We're camping at Rocky Bayou State Park in Niceville. It has a boat launch, and we decided to take the boat and get in some fishing.

Is anyone here familiar with fishing in north Choctawhatchee Bay around Niceville? Take a look on Google Earth and tell me where you'd be fishing, if you don't mind.

Thanks


----------



## prgault (May 25, 2008)

I have caught specks in the north end of the bayou, and there are plenty of grass flats along the north shore of the bay. If I had a boat I would head out into the bay and fish east along the north shore towards the Mid Bay bridge and White Point. 

P_


----------



## -WiRtH- (Feb 24, 2009)

You can gig flounder there and there and there are a good bit of sheepshead and black drum under the bridge. I have caught some decent reds around there and seen some GIANT black drum. Also, if you freshwater fish you can go up into rocky creek (which is at the back corner opposite fred gannon state park) and you can catch some catfish.

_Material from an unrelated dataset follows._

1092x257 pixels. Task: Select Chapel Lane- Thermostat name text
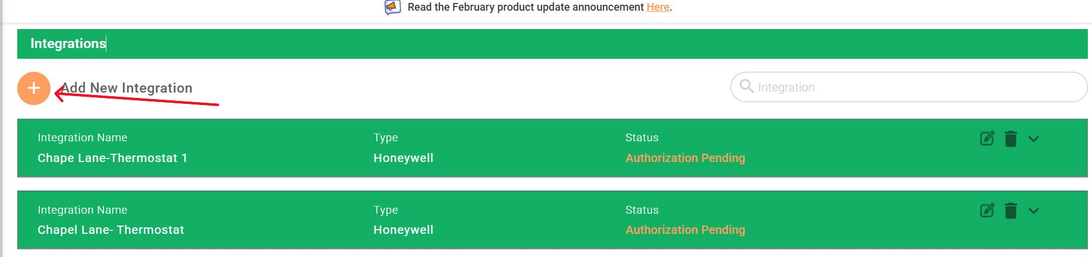pyautogui.click(x=111, y=230)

Channel cats and bullheads are plentiful back there


----------



## K-Bill (May 14, 2009)

during the day you could run over into shirks bayou. or come out of rocky and go east toward the mid bay bridge. there's a lot of grass between white point, grass lake, and and even further east of the bridge. at night there are a lot specks and reds under the docks on the west side of rocky - straight across after you come under the rocky bayou bridge. good luck!


----------



## nathar (Jun 25, 2009)

Thanks everyone. Hoping to post some pictures of our catch.:thumbup:


----------